Why did my drive fail?
Unless you dropped it, it was probably nothing that you did. Hard drives have a lot of intricate components moving at incredibly high speeds. The fact that they work at all is amazing. You should not be surprised when they fail, it happens to all of them eventually. With luck, they last until you are ready to upgrade. Sometimes accidents or random chance prevent that from happening.
What can I do to prevent it from happening again?
Don’t drop it. That’s about it. Everything else that can kill a drive is outside of your control. So really, what you need to do is always have a backup so that when it does happen again, you don’t lose any data.

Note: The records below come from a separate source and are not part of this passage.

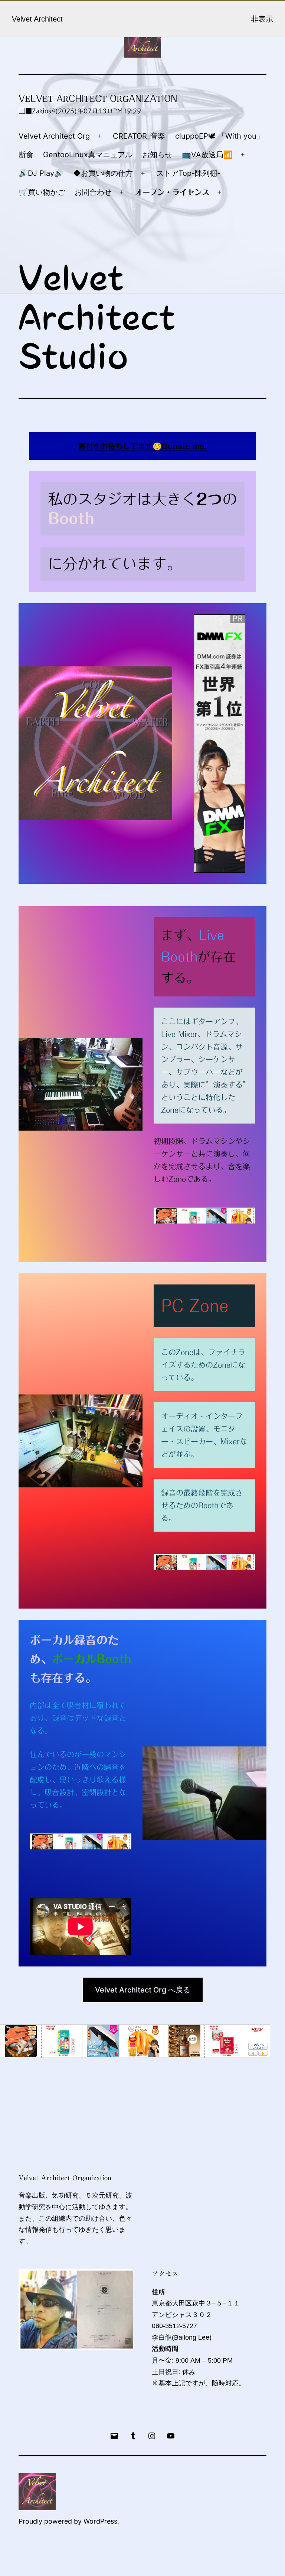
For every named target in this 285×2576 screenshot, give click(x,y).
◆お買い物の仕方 (103, 173)
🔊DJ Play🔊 (41, 173)
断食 (26, 154)
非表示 (262, 19)
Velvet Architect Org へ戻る (142, 1989)
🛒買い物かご (42, 192)
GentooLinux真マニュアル (87, 154)
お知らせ (157, 154)
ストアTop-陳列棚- (188, 173)
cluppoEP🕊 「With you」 (219, 136)
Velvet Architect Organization (98, 98)
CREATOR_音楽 (139, 136)
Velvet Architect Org (54, 136)
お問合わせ (93, 192)
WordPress (100, 2521)
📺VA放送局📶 (207, 154)
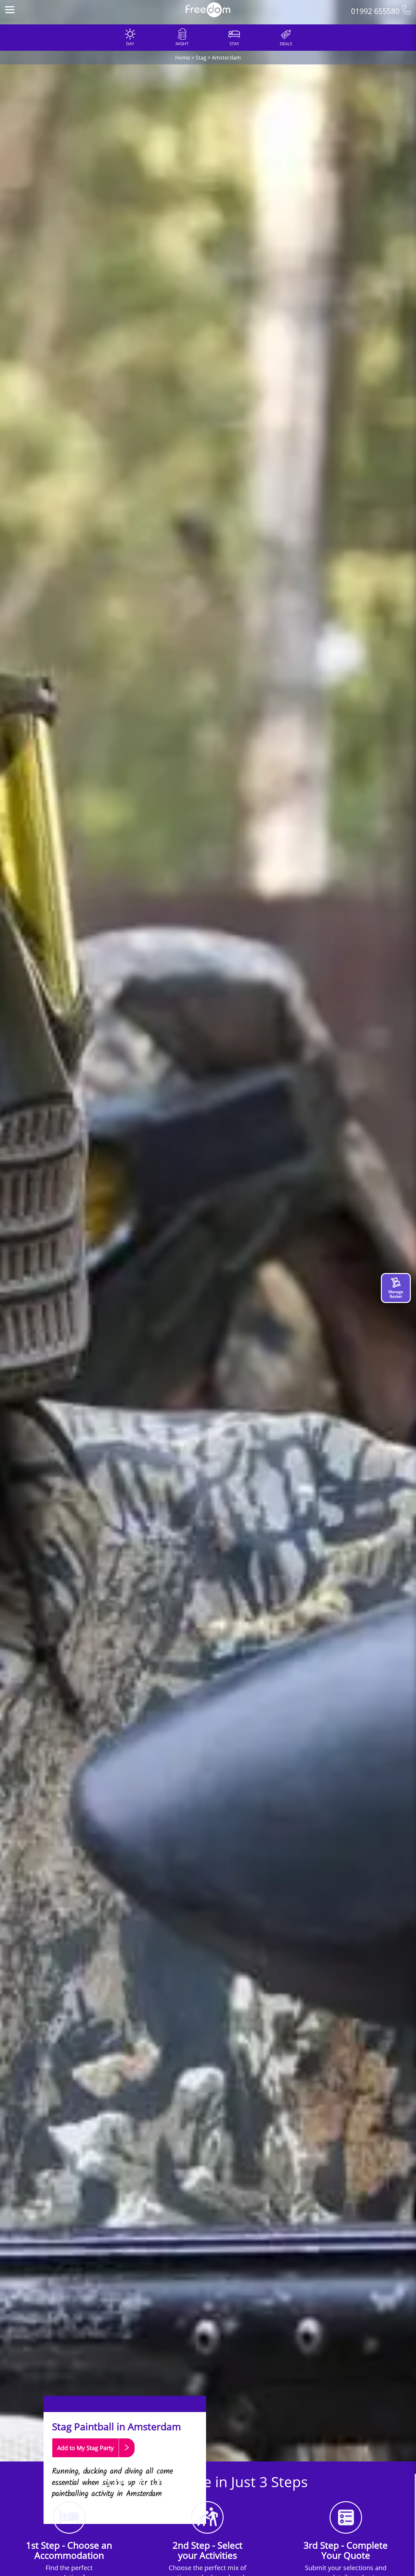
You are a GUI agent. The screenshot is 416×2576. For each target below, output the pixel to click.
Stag (201, 57)
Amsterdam (226, 57)
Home (182, 57)
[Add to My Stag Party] (93, 2460)
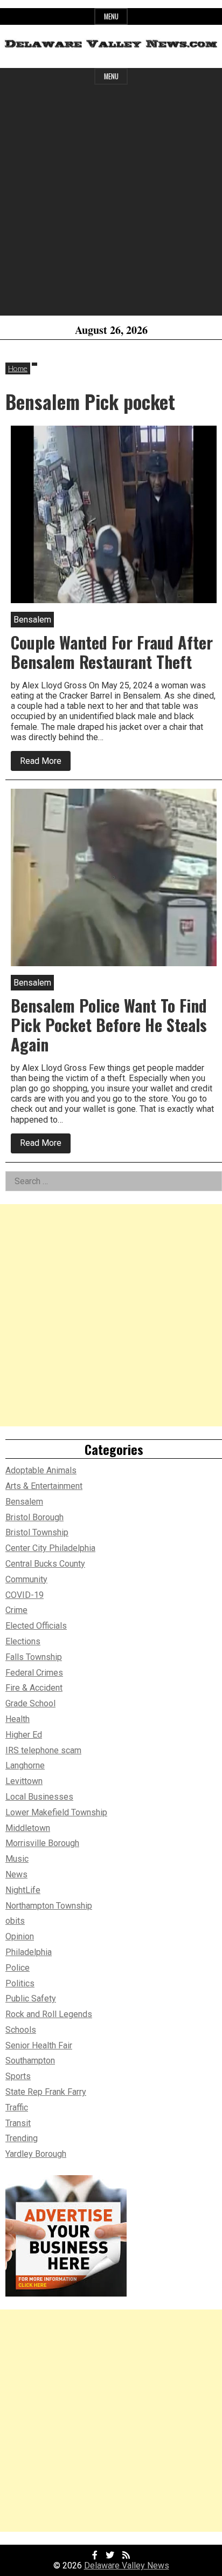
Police (17, 1968)
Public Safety (30, 1998)
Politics (19, 1983)
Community (26, 1579)
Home (17, 368)
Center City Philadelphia (50, 1548)
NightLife (22, 1890)
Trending (21, 2138)
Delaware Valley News (126, 2565)
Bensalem (24, 1502)
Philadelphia (28, 1952)
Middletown (27, 1828)
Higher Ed (23, 1735)
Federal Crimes (34, 1673)
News (16, 1874)
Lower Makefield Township (56, 1812)
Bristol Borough (34, 1517)
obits (15, 1921)
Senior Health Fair (38, 2045)
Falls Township (33, 1657)
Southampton (30, 2060)
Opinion (19, 1936)
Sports (18, 2076)
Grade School (30, 1703)
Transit (18, 2123)
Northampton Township (48, 1906)
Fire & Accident (34, 1688)
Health (17, 1719)
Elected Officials (36, 1626)
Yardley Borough (35, 2154)
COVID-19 (24, 1595)
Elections (22, 1641)
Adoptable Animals (41, 1470)
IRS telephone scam (43, 1750)
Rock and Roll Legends (48, 2014)
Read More (45, 763)
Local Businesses (39, 1797)
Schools (20, 2030)
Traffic (16, 2107)
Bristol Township (36, 1532)
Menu (111, 16)
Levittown (24, 1781)
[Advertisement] (111, 204)
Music (17, 1859)
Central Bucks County (45, 1564)
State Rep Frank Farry (45, 2092)
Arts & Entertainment (43, 1486)
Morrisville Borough (42, 1843)
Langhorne (25, 1765)
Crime (16, 1610)
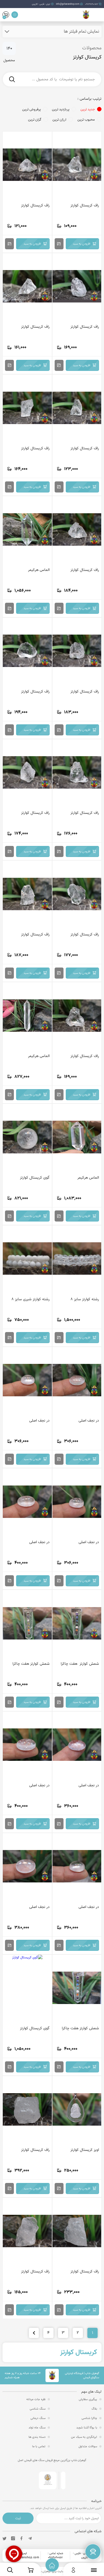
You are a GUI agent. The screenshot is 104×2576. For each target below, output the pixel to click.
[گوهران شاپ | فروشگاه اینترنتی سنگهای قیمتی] (86, 16)
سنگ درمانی (38, 2418)
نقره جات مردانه (35, 2399)
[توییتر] (4, 2538)
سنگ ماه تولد (37, 2427)
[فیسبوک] (21, 2538)
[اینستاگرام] (13, 2538)
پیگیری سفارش (88, 2399)
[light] (14, 14)
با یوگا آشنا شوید (86, 2427)
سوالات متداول (87, 2446)
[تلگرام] (30, 2538)
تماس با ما (38, 2446)
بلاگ (94, 2408)
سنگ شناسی (37, 2408)
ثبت (18, 2518)
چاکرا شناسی (89, 2418)
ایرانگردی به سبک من (84, 2436)
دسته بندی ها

What happens to my data once you get it?
It is saved onto a dedicated drive that houses your data in exactly the same way it was on your drive originally. It is then transferred to DVDs or another drive for delivery to you. For security purposes; at no point is it kept on a machine that is kept connected to the internet.
How long does this process take?
This largely depends on why the drive failed. Almost all recoveries are done within a week. Some take longer, most take less time.
My local IT shop (or Uncle, or Neighbor’s kid, or sister, or whomever) does stuff with drives. How are you different?
Professional data recovery is incredibly specialized. Without very expensive and dedicated equipment that is purpose-built for recovery, there is just no way of getting the data recovered on complex cases, and no way of doing it without unnecessary risk on simpler cases.